HIV-infected persons appear to be at higher risk for chronic obstructive pulmonary disease (COPD), although the clinical manifestations and underlying mechanisms of HIV-associated COPD remain unclear. The ongoing Study of HIV Infection in the Etiology of Lung Disease (SHIELD) cohort has recruited >2,000 participants to prospectively evaluate how HIV infection may enhance susceptibility to COPD. SHIELD data suggest that poorly controlled plasma HIV viremia accelerates lung function decline. Further, HIV-associated COPD is characterized by CD4+ T cell depletion occurring to a greater extent in the lung mucosa than in the periphery. Based on these findings, our central hypothesis is that the development and clinical manifestations of HIV- associated COPD are driven, at least in part, by HIV viral replication, CD4+ T cell depletion and CD8+ T cell immune activation in the lung mucosa.
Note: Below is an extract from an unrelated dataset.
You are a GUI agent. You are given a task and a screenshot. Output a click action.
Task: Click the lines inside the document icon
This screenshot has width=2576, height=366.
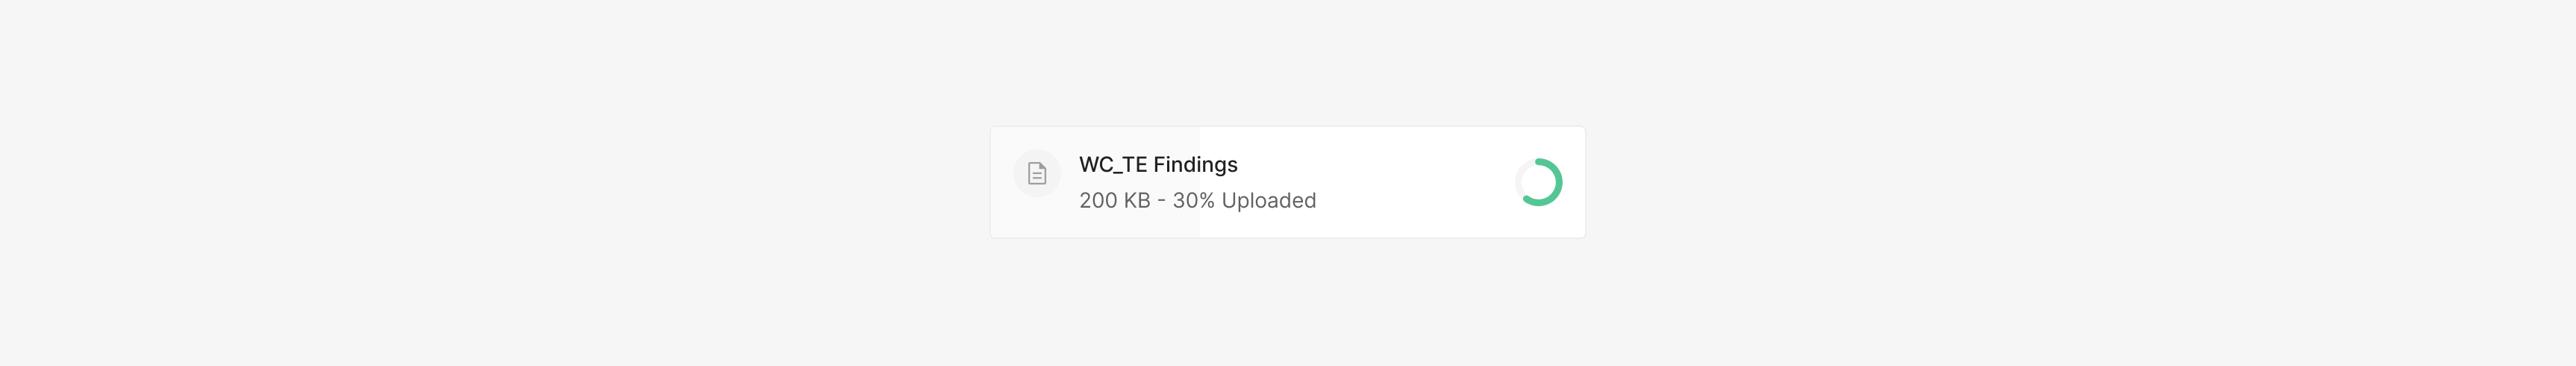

In Aim 1, we identify and differentiate clinical, physiologic, and radiographic COPD phenotypes in HIV-infected compared to uninfected persons. Then, we prospectively follow these participants to define the clinical and patient-reported consequences of COPD phenotypes.
In Aim 2, we determine whether the presence and severity of HIV-associated COPD is correlated with depletion of lung CD4+ T cells.
In Aim 3, we test the hypothesis that lung CD4+ depletion and dysregulation is due to HIV infection and replication.
In Aim 4, we examine whether there is increased lung CD8+ T cell immune activation in HIV-associated COPD, due at least in part, to loss of CD4+ T cell regulatory mechanisms. Our multidisciplinary team of investigators provides clinical and research expertise in HIV, pulmonary diseases, and immunology, and have an established track record of productive collaboration in HIV and COPD. SHIELD provides an ideal study population and research infrastructure to perform these clinical and mechanistic studies. In summary, this proposal directly addresses critical gaps in our understanding of the clinical spectrum and consequences of HIV-associated COPD and will identify key biologic mechanisms contributing to the disease. Findings will inform the clinical management and development of interventions targeting HIV- associated COPD, and may also inform broader strategies for COPD in non-HIV infected populations.
Persons with HIV infection are at higher risk for chronic obstructive pulmonary disease (COPD), although the clinical manifestations and underlying mechanisms remain unclear. By studying a large, existing cohort of patients, the proposal will characterize the clinical spectrum and consequences of COPD in persons with HIV. Through a series of experiments in paired lung and blood samples, key immune mechanisms will be evaluated as contributors to COPD in HIV. Findings will inform the management of HIV-associated COPD, and perhaps also for COPD in persons without HIV.